Everyone has by now become accustomed to regarding this state as a fundamental quantum-mechanical state which allows a particle to equally reside in three places. Now, however, we have gained further insight into the nature of this superposition: Under a certain post-selection, the system’s description is much more peculiar, namely the one pointed out by Aharonov et al.6,7. The particle would, in retrospect, appear in whatever location it is looked for – A or B. Apparently, the restriction “would, in retrospect” turns this prediction into a mere counterfactual, but this is not the case anymore. Thanks to Okamoto and Takeuchi’s8 experiment, we know that a delayed measurement can straightforwardly access this peculiar past state: Just let another probe particle, also split into two, interact with the shutter particle, but do not measure any particle yet. Then make the post-selection for the shutter. Finally, measure the probe-particle. The TSVF prediction, as experiment8 has shown, can be now verified by the latter’s coherence.

In this paper, then, an experiment is proposed to access an even more peculiar past state, in fact a past evolution: Under the appropriate pre- and post-selections, a delayed measurement should reveal the superposed particle’s disappearance and re-appearance between distant boxes. Here too, a probe photon appropriately split to interact with the shutter at the appropriate times and locations can verify this unique dynamics.

Note, in passing, that this is also an example of the opportunities provided by pre- and post-selected quantum routers for photonic quantum computers. Further TSVF predictions with possible applications merit research along this line.

This work also sheds light on the controversial question regarding the past of a quantum particle43,44. It has been suggested in43, and later tested in44, that a particle has been located wherever it has left a weak trace, i.e. a non-zero weak value. In this paper we have demonstrated a stronger notion of a past – a particle has been located wherever it has acted as a shutter. As the terms suggest, a strong presence implies a weak one, but not vice versa. Unlike the former criterion suggested by Vaidman, this criterion can be tested with standard projective measurements and moreover, the single particle’s past can, in theory, be verified with certainty.

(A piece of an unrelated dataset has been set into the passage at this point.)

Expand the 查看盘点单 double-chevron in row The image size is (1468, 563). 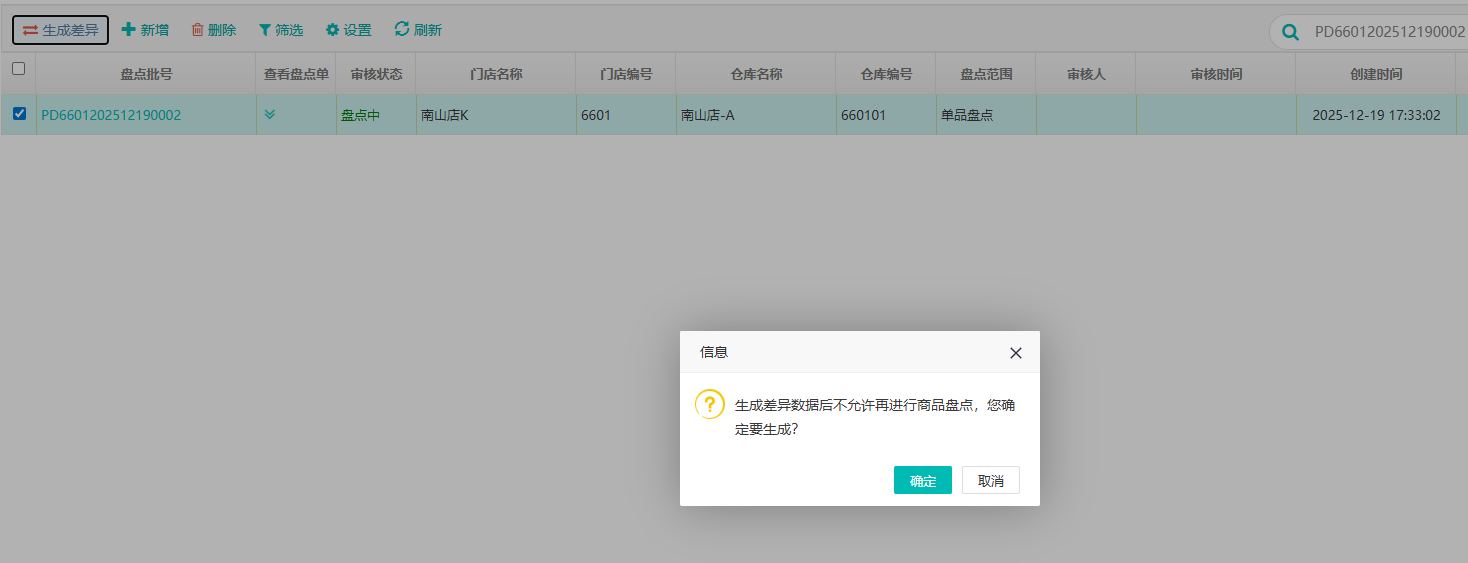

Whenever the weak values do not coincide with the eigenvalues of a dichotomic operator, these predictions can be verified only with the aid of weak measurements. Nevertheless, this weak reality outlines a richer story underlying the predictions with strong (projective) measurements.

Let us then rephrase the question posed in the beginning: How literally should the TSVF retrodictions be taken? Our answer is based on two facts: i) TSVF is fully consistent with quantum theory. ii) Its counterfactual retrodictions have recently become ordinary predictions thanks to the introduction of delayed measurements. From these advances, a novel aspect of quantum uncertainty emerges. Perhaps “superposition” is actually a collection of many ontic states (or better, two-time ontic states45), which post-selection helps to isolate and measure under greater resolution. Some of these superpositions are even more unique, involving, e.g., “collapse” of the particle’s position into whatever box opened to find it6, or possessing unusual momenta46. These phenomena can never be observed in real time, thereby avoiding violations of causality and other basic principles of physics. Yet the proof for their existence is as rigorous as the known proofs for quantum superposition and nonlocality – all of which are post-hoc. Very likely, other interesting forms of superposition are awaiting derivation and experiment, to advance our understanding of quantum reality.